Python: Remove unused django sinks

This would find instances of `thing = MyThing.objects.get(field=userinput)`, and
what seems to be a query that wants to match on `thing = MyThing();
thing.field=userinput`. Both are not vulnerable to user-input, due to the
build-in escaping by django.

The DjangoModelFieldWrite actually matches on `MyThing.field=userinput` and not
`thing.field=userinput`. I suspect this to be a mistake.

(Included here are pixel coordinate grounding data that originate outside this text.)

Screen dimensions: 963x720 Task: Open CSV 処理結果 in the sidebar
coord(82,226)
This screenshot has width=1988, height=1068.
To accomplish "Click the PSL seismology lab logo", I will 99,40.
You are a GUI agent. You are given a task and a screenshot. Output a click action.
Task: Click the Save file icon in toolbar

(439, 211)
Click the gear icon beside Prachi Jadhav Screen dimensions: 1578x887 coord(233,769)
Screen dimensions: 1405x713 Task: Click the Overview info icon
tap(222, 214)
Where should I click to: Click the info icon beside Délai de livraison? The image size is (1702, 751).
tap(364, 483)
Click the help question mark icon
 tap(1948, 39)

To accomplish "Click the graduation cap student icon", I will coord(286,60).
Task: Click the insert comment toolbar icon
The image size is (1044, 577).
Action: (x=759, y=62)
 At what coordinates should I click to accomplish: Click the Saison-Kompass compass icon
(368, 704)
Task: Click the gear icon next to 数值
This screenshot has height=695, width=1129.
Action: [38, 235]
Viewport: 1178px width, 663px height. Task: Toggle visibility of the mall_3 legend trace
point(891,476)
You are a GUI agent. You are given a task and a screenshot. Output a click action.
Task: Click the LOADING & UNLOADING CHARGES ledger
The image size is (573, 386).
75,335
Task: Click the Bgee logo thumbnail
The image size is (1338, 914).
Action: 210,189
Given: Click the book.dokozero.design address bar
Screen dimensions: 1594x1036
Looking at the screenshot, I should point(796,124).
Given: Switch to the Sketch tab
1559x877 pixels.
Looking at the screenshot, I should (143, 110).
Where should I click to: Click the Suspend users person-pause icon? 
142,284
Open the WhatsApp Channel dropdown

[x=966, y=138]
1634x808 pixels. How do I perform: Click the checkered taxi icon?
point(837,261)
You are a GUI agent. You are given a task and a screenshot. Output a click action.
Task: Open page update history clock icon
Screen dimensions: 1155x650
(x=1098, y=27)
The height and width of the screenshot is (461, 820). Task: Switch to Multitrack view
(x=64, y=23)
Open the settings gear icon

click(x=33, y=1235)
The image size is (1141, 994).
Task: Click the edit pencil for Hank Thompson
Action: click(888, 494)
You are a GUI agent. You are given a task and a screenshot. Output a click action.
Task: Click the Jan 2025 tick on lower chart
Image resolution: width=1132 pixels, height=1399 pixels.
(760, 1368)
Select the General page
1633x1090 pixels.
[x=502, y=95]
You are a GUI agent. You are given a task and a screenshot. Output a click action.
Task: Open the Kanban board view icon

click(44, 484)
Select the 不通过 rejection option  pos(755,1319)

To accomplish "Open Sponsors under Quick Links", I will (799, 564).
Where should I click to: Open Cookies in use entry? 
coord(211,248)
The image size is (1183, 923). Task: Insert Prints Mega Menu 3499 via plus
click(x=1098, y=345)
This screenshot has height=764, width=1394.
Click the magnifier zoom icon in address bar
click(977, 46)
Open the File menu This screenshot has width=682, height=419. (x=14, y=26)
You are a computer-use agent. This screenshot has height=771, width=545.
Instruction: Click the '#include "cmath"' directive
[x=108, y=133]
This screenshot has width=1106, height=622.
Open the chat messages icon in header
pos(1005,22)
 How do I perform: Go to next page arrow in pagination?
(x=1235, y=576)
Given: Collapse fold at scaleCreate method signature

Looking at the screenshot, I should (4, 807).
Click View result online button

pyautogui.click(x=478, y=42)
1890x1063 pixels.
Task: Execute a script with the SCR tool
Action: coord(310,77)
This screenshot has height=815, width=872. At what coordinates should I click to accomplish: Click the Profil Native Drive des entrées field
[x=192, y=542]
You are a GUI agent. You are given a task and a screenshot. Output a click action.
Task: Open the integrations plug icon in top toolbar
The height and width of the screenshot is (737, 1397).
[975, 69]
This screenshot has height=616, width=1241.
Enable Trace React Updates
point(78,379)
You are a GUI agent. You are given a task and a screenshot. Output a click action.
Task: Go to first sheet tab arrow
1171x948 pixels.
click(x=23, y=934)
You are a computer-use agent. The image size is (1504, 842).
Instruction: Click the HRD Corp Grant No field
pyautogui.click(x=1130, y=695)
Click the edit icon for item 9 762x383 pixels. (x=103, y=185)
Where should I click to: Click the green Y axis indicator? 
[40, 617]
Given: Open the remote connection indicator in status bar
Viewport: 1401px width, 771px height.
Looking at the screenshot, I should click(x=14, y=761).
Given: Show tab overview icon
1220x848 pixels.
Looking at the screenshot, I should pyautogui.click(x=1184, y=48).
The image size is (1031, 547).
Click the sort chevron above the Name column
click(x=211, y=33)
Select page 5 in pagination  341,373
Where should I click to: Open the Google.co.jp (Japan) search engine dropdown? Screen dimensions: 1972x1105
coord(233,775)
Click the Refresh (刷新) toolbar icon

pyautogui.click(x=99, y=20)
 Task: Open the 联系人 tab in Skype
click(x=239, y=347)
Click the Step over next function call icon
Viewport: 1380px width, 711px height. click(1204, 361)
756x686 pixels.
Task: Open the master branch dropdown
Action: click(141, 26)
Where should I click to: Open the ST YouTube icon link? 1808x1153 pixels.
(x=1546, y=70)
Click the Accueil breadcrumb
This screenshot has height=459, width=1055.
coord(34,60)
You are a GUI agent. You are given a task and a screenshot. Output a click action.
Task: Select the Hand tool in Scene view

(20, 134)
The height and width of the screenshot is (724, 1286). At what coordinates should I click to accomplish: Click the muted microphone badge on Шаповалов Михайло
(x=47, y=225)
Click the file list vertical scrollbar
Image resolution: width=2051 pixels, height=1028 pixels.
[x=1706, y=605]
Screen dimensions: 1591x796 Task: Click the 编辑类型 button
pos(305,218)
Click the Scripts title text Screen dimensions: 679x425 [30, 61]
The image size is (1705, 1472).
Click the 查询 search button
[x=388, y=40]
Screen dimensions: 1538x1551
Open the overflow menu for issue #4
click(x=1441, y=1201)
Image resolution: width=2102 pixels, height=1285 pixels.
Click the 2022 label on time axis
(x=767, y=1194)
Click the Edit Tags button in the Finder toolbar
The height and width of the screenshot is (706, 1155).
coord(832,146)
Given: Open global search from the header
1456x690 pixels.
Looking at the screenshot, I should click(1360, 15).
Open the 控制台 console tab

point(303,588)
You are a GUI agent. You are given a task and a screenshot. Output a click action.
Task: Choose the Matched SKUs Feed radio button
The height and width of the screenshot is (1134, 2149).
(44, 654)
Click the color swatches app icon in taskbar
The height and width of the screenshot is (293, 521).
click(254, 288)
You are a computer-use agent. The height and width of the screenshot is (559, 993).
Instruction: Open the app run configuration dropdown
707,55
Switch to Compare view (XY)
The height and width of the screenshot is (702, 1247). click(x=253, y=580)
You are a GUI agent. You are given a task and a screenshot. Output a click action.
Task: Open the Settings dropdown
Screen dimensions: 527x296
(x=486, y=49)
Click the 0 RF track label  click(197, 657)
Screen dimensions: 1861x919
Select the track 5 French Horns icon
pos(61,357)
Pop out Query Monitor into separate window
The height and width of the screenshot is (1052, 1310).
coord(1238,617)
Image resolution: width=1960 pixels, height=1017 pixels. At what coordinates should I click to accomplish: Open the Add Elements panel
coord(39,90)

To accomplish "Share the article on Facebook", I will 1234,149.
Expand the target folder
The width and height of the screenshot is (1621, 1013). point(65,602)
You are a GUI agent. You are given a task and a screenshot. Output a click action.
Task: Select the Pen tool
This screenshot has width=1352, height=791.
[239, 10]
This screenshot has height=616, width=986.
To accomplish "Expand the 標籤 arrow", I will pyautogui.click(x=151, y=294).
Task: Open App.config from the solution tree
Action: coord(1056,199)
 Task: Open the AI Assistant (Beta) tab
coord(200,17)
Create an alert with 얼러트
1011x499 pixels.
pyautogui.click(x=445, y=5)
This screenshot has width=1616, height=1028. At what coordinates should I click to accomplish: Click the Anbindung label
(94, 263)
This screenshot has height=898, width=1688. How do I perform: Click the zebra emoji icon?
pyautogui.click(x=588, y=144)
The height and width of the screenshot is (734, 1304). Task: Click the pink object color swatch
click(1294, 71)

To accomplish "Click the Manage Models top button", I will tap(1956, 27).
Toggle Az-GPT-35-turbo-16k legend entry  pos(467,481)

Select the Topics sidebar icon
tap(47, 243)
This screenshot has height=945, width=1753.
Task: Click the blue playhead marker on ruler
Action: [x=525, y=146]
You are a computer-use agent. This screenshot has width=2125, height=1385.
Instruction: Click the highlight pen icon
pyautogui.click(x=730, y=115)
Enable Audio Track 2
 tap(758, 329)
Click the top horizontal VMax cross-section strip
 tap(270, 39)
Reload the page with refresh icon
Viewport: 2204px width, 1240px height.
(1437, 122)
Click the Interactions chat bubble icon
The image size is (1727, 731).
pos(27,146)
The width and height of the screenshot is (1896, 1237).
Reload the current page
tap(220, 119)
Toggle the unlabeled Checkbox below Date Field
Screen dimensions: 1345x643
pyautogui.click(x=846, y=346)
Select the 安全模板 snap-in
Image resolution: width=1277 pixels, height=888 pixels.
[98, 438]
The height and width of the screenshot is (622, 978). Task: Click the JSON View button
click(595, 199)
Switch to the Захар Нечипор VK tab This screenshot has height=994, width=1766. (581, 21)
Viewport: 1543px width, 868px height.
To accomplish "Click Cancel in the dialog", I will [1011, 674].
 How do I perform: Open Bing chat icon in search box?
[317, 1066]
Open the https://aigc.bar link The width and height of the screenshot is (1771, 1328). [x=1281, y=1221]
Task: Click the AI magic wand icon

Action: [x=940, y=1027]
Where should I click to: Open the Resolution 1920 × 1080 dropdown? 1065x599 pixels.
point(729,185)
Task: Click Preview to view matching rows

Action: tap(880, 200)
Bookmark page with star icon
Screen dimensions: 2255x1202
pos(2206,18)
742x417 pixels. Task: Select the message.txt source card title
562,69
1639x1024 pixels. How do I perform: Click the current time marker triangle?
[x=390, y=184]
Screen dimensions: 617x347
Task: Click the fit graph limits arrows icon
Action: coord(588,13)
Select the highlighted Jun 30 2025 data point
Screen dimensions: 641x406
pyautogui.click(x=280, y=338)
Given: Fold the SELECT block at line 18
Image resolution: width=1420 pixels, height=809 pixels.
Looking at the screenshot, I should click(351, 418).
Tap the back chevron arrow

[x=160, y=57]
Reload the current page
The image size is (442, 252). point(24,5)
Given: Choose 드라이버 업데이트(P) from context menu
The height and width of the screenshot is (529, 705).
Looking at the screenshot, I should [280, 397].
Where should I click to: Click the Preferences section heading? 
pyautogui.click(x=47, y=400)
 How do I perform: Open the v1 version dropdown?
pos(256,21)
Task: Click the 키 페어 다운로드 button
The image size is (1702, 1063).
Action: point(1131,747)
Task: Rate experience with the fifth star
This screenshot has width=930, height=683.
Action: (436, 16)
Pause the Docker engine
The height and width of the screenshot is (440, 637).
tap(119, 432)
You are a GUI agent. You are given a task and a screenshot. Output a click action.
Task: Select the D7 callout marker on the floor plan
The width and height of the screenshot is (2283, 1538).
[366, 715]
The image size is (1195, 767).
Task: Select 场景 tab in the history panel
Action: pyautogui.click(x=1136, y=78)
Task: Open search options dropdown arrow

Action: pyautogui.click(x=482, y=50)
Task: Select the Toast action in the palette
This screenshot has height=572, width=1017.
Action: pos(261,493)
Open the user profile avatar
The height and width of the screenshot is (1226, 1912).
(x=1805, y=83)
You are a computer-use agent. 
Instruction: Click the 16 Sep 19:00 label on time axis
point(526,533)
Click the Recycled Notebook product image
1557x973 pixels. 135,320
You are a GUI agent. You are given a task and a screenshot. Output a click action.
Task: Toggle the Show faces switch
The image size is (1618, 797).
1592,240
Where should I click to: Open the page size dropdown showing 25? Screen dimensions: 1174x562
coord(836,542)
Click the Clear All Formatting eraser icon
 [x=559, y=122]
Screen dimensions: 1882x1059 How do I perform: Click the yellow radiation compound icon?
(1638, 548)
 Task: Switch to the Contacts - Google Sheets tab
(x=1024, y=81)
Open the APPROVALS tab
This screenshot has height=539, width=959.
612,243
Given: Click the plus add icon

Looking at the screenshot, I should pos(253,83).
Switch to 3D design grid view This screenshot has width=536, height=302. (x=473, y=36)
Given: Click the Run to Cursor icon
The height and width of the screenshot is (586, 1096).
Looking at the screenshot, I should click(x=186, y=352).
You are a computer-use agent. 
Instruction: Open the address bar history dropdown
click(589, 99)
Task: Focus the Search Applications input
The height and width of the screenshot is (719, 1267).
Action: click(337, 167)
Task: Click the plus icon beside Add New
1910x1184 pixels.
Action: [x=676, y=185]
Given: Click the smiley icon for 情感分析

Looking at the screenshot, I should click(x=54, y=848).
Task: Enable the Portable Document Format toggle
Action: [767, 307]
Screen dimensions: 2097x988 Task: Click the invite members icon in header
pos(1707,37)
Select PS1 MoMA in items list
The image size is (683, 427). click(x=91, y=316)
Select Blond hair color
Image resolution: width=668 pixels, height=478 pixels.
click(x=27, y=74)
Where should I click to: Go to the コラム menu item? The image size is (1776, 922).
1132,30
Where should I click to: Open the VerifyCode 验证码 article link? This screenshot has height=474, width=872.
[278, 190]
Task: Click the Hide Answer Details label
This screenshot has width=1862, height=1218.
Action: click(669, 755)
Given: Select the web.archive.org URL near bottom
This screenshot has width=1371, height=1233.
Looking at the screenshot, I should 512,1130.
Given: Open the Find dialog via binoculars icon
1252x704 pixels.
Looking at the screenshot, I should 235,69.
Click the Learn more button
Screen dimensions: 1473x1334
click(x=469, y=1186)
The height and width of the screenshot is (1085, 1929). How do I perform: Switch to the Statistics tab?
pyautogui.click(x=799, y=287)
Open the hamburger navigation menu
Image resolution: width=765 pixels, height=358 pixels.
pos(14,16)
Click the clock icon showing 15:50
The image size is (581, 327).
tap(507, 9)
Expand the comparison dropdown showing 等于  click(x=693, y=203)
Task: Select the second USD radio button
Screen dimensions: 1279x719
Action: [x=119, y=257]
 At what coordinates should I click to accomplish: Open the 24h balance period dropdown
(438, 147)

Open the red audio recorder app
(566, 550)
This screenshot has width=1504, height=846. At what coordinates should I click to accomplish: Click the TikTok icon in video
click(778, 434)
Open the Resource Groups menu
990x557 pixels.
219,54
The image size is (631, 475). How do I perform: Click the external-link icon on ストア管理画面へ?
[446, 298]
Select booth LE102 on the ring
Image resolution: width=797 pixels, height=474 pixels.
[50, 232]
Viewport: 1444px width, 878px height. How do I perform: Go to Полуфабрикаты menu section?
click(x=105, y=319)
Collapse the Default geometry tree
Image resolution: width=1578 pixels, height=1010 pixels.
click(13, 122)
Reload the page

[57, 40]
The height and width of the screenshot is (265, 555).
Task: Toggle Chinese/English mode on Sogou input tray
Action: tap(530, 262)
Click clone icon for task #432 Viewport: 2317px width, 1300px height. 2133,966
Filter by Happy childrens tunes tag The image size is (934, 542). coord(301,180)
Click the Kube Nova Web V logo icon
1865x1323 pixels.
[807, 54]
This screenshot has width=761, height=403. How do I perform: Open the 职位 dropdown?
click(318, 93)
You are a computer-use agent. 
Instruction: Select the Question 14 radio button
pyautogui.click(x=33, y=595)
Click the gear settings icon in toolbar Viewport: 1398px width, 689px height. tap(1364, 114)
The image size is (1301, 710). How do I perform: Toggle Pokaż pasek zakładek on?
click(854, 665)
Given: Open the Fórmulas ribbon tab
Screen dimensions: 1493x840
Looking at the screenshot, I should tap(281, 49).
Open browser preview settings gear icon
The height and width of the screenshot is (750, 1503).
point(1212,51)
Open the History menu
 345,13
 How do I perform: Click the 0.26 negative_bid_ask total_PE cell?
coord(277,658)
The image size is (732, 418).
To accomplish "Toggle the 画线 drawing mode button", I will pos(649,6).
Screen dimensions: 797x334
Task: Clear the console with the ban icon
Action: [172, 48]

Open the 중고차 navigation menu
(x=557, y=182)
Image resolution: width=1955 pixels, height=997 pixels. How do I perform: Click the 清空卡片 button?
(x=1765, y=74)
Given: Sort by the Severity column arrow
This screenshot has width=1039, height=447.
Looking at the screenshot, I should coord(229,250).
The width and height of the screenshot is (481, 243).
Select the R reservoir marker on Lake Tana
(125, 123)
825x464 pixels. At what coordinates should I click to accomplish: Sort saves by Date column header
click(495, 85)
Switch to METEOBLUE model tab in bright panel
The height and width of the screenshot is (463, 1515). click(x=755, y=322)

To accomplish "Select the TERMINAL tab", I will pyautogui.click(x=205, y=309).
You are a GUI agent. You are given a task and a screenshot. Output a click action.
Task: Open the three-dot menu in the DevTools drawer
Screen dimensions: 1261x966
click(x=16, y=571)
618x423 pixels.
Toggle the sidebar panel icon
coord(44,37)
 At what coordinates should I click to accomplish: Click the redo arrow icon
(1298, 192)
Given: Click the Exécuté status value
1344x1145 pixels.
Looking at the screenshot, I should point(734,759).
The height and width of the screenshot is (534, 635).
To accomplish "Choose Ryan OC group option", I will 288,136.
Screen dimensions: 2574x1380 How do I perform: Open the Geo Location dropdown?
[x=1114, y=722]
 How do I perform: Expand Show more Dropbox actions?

Matching on `thing.field=userinput`, would require this CodeQL:

attr.getObject(_).pointsTo().getClass() = model

Author: RasmusWL

python/ql/src/semmle/python/web/django/Model.qll

@@ -54,33 +54,6 @@ class DjangoModelObjects extends TaintSource {
     override string toString() { result = "django.db.models.Model.objects" }
 }
 
-/** A write to a field of a django model, which is a vulnerable to external data. */
-class DjangoModelFieldWrite extends SqlInjectionSink {
-    DjangoModelFieldWrite() {
-        exists(AttrNode attr, DjangoModel model |
-            this = attr and attr.isStore() and attr.getObject(_).pointsTo(model)
-        )
-    }
-
-    override predicate sinks(TaintKind kind) { kind instanceof ExternalStringKind }
-
-    override string toString() { result = "django model field write" }
-}
-
-/** A direct reference to a django model object, which is vulnerable to external data. */
-class DjangoModelDirectObjectReference extends TaintSink {
-    DjangoModelDirectObjectReference() {
-        exists(CallNode objects_get_call, ControlFlowNode objects | this = objects_get_call.getAnArg() |
-            objects_get_call.getFunction().(AttrNode).getObject("get") = objects and
-            any(DjangoDbTableObjects objs).taints(objects)
-        )
-    }
-
-    override predicate sinks(TaintKind kind) { kind instanceof ExternalStringKind }
-
-    override string toString() { result = "django model object reference" }
-}
-
 /**
  * A call to the `raw` method on a django model. This allows a raw SQL query
  * to be sent to the database, which is a security risk.